Höher, schneller, weiter

Natascha Marakovits

Natascha Marakovits

Vier von zehn Volksschulkindern können nicht sinnerfassend lesen. Übertriebener Ehrgeiz der Eltern ist hier Fehlanzeige.

von Mag. Natascha Marakovits

über falsches Leistungsdenken

Ich gebe zu, ich war ein eher unsportliches Kind. Zwar wollte ich immer alles ausprobieren, für mehr als ein paar Reitstunden und einen Tenniskurs hat es aber nie gereicht. Ich wollte weder österreichische Staatsmeisterin im Springreiten, noch das weibliche Pendant zu Thomas Muster werden. Und auch beim Schwimmen hatte ich nicht wirklich Spaß. Während meine Mitschüler ein Abzeichen nach dem anderen holten, hatte ich schon Mühe den Sprung ins Wasser für den "Pinguin" (das Frühschwimmer-Abzeichen) zu wagen.

Stattdessen bin ich lieber auf die Bäume im Obstgarten meiner Oma geklettert. Habe mit meinen Freunden Abfangen, Verstecken oder auch mal Fußball gespielt. Wir sind das ganze Dorf abgelaufen oder haben mit dem Fahrrad unsere Runden gedreht. Ganz allein, nur wir Kinder. Und wir hatten jede Menge Spaß, waren ungezwungen und fühlten uns frei. "Kennen das Kinder heutzutage überhaupt noch?" frage ich mich, wenn ich die Stadtkinder in den Parks, die meist nicht größer als der Innenhof meiner Oma sind, sehe und von ihren Eltern ringsum "bewacht" werden. Ich hoffe es.
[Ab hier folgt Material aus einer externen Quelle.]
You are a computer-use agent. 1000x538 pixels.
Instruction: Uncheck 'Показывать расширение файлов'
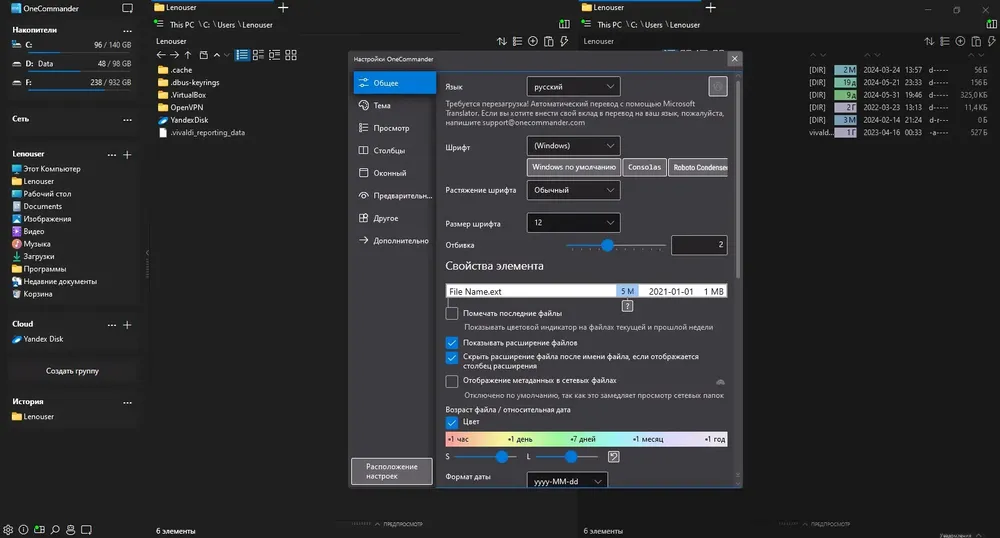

Überrascht war ich von der Resonanz im In- und Ausland, den mein Artikel vergangene Woche über den Linzer Juniormarathon ausgelöst hat. Die Reaktionen von Lesern blieben nicht aus. "Du hast den Nerv der Zeit getroffen", hat mir eine Bekannte geschrieben. Um den Lauf an sich ging es ihr dabei gar nicht. Vielmehr meinte sie mit "damit" das Leistungsdenken vieler Eltern, die durch übertrieben Ehrgeiz ihren Sprösslingen den Spaß und im schlimmsten Fall das Kindsein nehmen – ob im Tenniskurs, im Klavierunterricht, beim Ballett oder eben bei einem Kinderlauf.
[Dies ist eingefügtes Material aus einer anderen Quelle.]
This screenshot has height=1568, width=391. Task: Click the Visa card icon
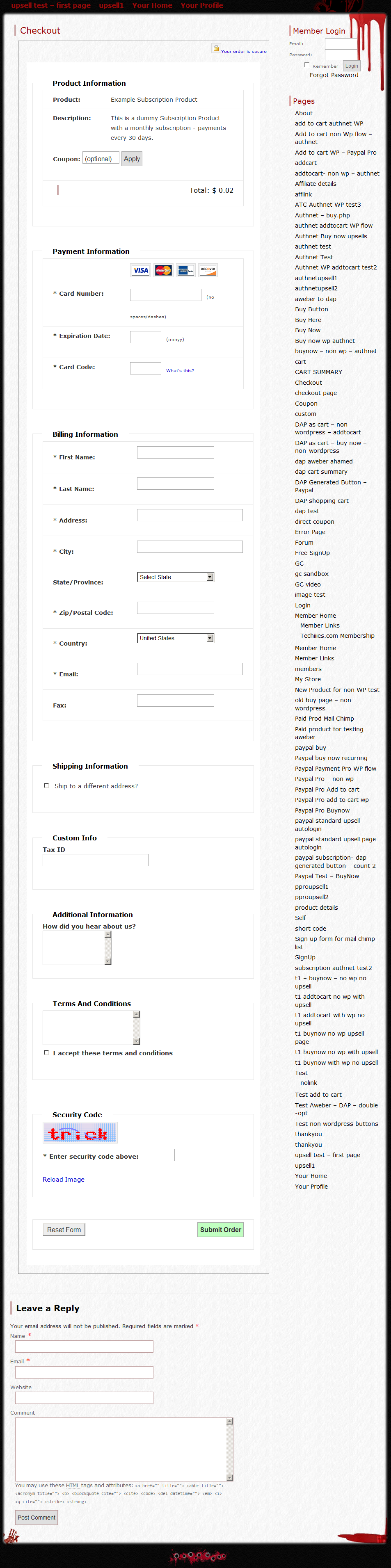coord(141,270)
Noch etwas hat mich in den vergangenen Wochen überrascht, ja schockiert: Vier von zehn Volksschulkindern können nicht sinnerfassend lesen. Übertriebener Ehrgeiz der Eltern ist hier Fehlanzeige. Da wird den Lehrern die Schuld in die Schuhe geschoben. Hauptsache höher, schneller, weiter – aber nicht g’scheiter.